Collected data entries
==*==
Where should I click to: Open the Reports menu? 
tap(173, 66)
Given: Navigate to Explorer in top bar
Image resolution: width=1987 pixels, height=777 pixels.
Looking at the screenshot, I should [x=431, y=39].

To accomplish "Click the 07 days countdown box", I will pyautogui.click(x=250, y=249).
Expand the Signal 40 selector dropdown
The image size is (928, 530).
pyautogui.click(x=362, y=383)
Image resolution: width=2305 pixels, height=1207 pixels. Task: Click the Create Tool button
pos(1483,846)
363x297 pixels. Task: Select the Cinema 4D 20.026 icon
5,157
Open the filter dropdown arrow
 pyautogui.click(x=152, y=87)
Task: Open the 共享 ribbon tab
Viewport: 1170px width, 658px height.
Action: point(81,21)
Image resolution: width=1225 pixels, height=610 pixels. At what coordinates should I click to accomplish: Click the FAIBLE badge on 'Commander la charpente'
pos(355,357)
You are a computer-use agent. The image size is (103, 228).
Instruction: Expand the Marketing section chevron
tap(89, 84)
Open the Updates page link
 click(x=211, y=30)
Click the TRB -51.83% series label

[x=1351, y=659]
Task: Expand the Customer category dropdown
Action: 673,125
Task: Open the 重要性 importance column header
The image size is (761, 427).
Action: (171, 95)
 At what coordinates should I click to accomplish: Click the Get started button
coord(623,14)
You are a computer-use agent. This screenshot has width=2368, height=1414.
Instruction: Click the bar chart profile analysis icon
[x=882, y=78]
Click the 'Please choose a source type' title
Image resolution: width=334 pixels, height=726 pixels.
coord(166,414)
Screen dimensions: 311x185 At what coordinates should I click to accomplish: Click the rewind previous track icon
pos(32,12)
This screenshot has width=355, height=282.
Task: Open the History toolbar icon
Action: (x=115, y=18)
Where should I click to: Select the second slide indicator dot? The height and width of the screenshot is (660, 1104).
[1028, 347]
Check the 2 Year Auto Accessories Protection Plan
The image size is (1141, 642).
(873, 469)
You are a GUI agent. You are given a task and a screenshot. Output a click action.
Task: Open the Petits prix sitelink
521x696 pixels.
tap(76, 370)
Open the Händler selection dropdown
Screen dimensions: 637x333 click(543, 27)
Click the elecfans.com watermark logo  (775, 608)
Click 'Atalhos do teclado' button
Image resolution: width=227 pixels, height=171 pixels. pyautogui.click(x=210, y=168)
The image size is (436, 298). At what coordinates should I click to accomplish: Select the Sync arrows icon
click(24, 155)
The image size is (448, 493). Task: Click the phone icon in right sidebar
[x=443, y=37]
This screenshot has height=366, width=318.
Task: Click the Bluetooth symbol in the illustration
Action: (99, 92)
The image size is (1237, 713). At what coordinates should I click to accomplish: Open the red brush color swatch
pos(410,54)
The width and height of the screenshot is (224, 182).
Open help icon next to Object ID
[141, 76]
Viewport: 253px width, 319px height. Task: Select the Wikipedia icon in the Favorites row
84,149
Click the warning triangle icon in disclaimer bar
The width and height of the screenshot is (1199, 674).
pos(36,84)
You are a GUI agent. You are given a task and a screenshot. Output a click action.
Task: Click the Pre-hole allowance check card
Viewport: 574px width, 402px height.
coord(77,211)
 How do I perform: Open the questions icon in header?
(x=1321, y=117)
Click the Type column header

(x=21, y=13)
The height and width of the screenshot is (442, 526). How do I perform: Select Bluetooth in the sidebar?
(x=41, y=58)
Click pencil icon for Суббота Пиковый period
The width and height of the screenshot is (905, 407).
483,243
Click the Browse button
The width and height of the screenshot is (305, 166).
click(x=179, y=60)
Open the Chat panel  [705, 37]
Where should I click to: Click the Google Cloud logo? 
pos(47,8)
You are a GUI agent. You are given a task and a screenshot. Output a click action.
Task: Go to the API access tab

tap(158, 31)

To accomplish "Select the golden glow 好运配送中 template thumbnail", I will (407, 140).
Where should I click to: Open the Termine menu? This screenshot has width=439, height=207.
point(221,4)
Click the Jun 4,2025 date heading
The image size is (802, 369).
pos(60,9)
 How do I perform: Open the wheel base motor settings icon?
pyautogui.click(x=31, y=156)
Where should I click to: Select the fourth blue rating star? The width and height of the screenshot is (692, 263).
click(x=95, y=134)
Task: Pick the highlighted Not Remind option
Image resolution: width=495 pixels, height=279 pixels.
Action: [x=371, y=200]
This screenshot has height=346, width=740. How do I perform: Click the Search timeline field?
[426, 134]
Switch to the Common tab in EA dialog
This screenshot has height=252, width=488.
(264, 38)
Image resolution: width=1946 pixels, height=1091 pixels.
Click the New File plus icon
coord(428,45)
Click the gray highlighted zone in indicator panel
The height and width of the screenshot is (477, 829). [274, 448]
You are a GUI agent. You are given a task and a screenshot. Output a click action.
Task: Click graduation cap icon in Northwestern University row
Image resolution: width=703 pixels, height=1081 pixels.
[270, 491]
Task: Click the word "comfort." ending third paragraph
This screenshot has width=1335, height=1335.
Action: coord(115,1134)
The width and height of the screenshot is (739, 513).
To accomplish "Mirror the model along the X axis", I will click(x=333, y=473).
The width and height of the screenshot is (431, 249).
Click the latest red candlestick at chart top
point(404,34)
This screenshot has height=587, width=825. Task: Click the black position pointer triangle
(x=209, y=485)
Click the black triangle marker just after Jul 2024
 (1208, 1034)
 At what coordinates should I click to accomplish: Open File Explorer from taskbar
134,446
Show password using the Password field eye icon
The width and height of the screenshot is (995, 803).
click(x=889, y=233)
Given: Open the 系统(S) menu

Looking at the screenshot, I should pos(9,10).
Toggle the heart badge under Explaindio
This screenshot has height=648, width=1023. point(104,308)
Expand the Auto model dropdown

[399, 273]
==*==
What is expected
Can you copy the rows above word for word, starting with the line containing "Click the elecfans.com" and ending with the line containing "Action: (99, 92)", both included?

Result of the task
Click the elecfans.com watermark logo  (775, 608)
Click 'Atalhos do teclado' button
Image resolution: width=227 pixels, height=171 pixels. pyautogui.click(x=210, y=168)
The image size is (436, 298). At what coordinates should I click to accomplish: Select the Sync arrows icon
click(24, 155)
The image size is (448, 493). Task: Click the phone icon in right sidebar
[x=443, y=37]
This screenshot has height=366, width=318.
Task: Click the Bluetooth symbol in the illustration
Action: (99, 92)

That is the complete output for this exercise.